Algorithmic optimization and parallelization of eppstein's synchronizing heuristic

Official URL: http://risc01.sabanciuniv.edu/record=b1817030 (Table of Contents)

Testing is the most expensive and time consuming phase in the development of complex systems. Model–based testing is an approach that can be used to automate the generation of high quality test suites, which is the most challenging part of testing. Formal models, such as finite state machines or automata, have been used as specifications from which the test suites can be automatically generated. The tests are applied after the system is synchronized to a particular state, which can be accomplished by using a synchronizing word.

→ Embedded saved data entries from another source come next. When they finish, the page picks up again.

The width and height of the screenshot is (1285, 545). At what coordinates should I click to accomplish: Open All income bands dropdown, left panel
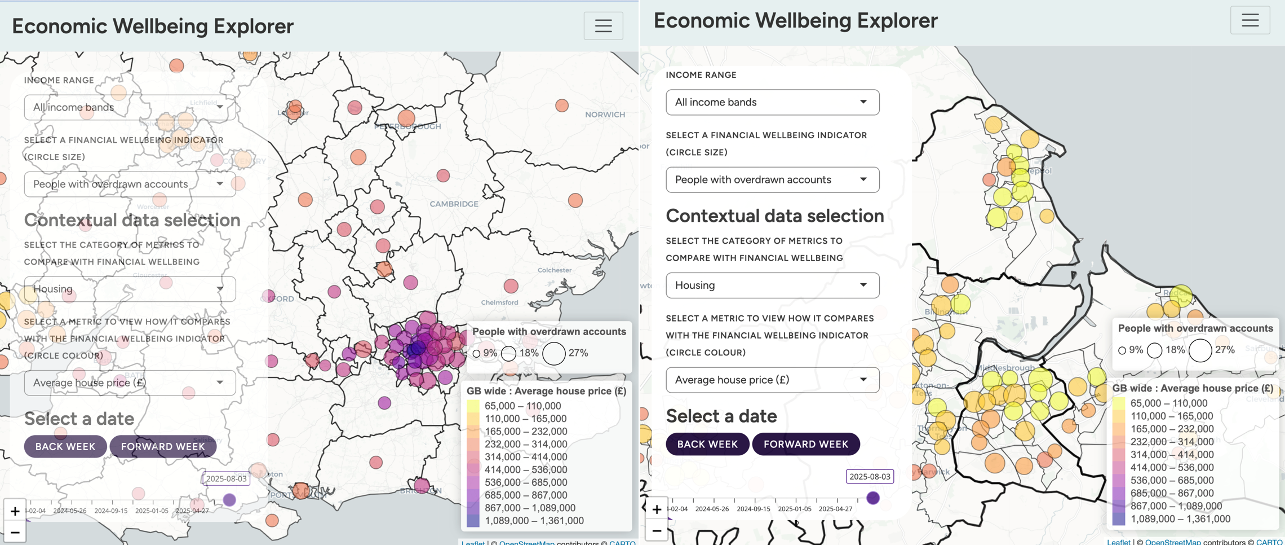(130, 107)
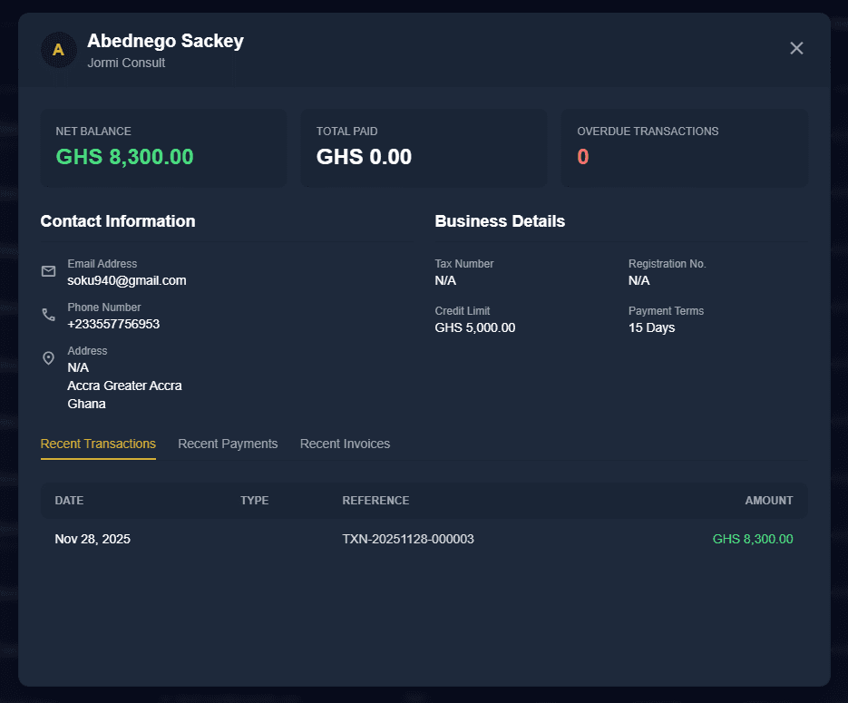Open the Recent Invoices tab

(345, 444)
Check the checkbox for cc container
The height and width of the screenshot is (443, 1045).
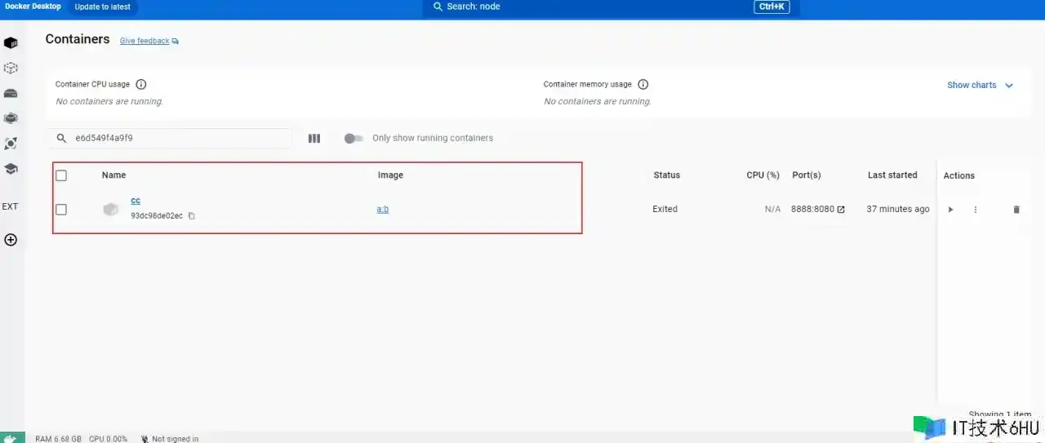(x=61, y=210)
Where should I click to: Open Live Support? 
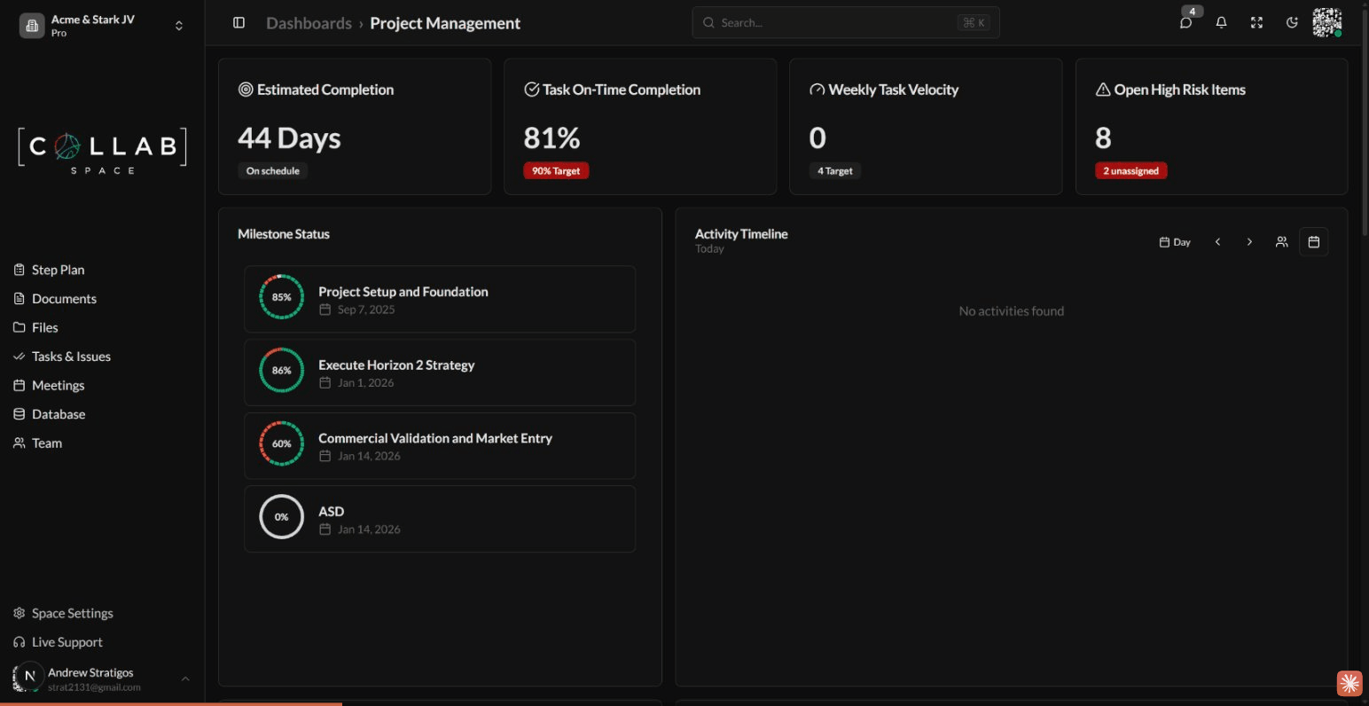(x=66, y=642)
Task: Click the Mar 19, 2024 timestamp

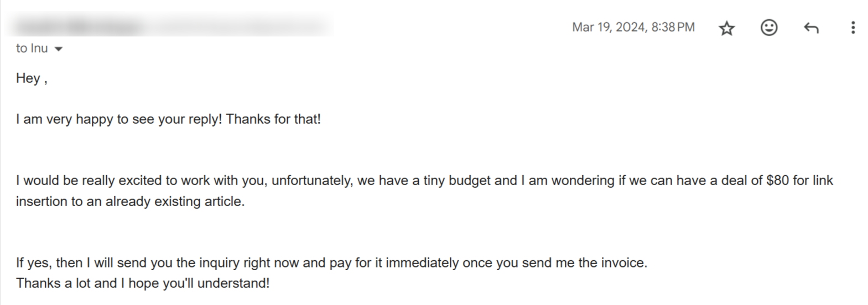Action: [633, 28]
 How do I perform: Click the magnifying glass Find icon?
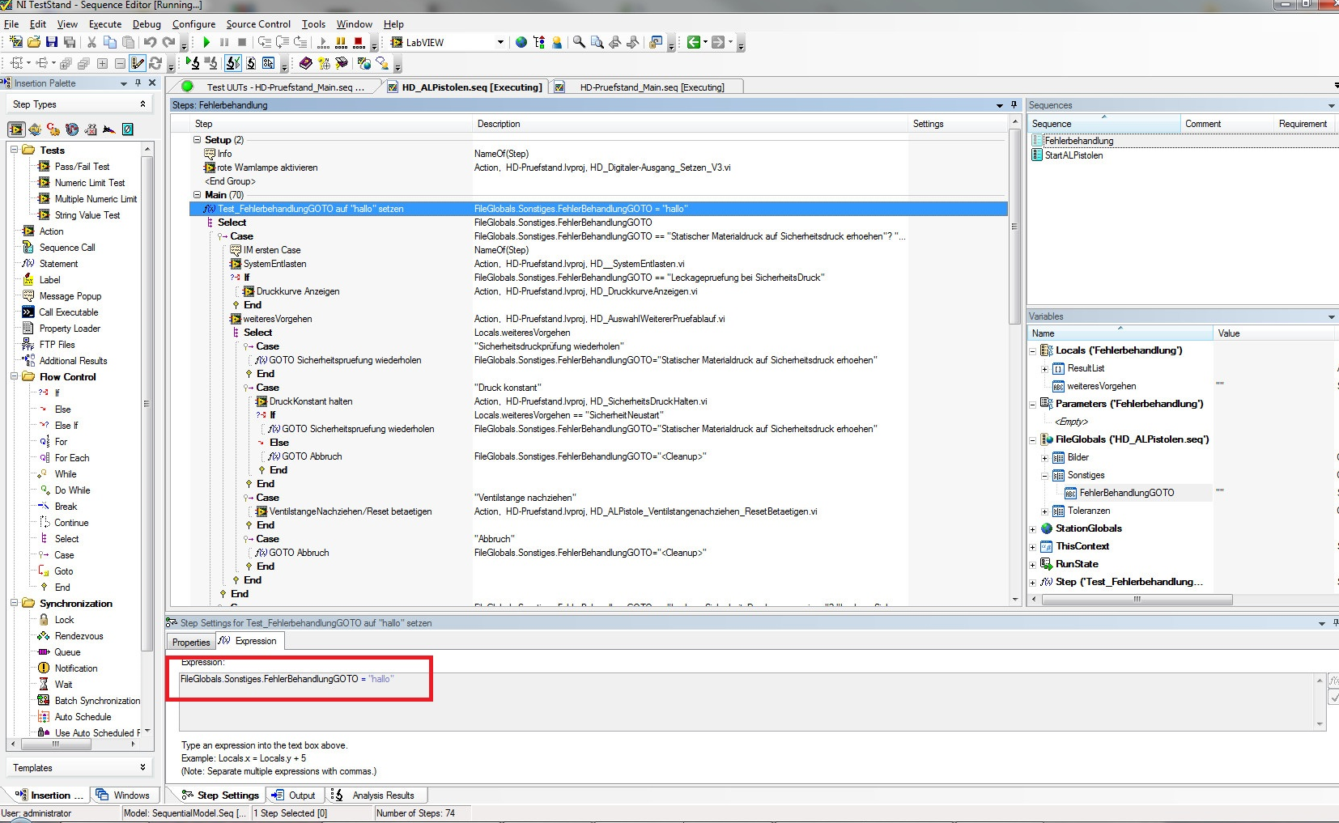coord(579,43)
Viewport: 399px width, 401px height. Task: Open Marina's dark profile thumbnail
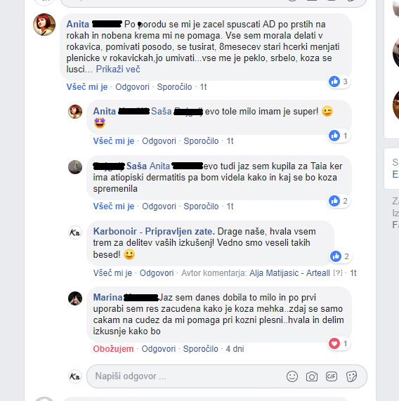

Computing a shortest synchronizing word is of interest for practical purposes, e.g. for a shorter testing time. However, computing a shortest synchronizing word is an NP–hard problem. Therefore, heuristics are used to compute short synchronizing words. GREEDY is one of the fastest synchronizing heuristics currently known. In this thesis, we present approaches to accelerate GREEDY algorithm. Firstly, we focus on parallelization of GREEDY. Second, we propose a lazy execution of the preprocessing phase of the algorithm, by postponing the preparation of the required information until it is to be used in the reset word generation phase. We suggest other algorithmic enhancements as well for the implementation of the heuristics. Our experimental results show that depending on the automata size, GREEDY can be made 500⇥ faster. The suggested improvements become more effective as the size of the automaton increases.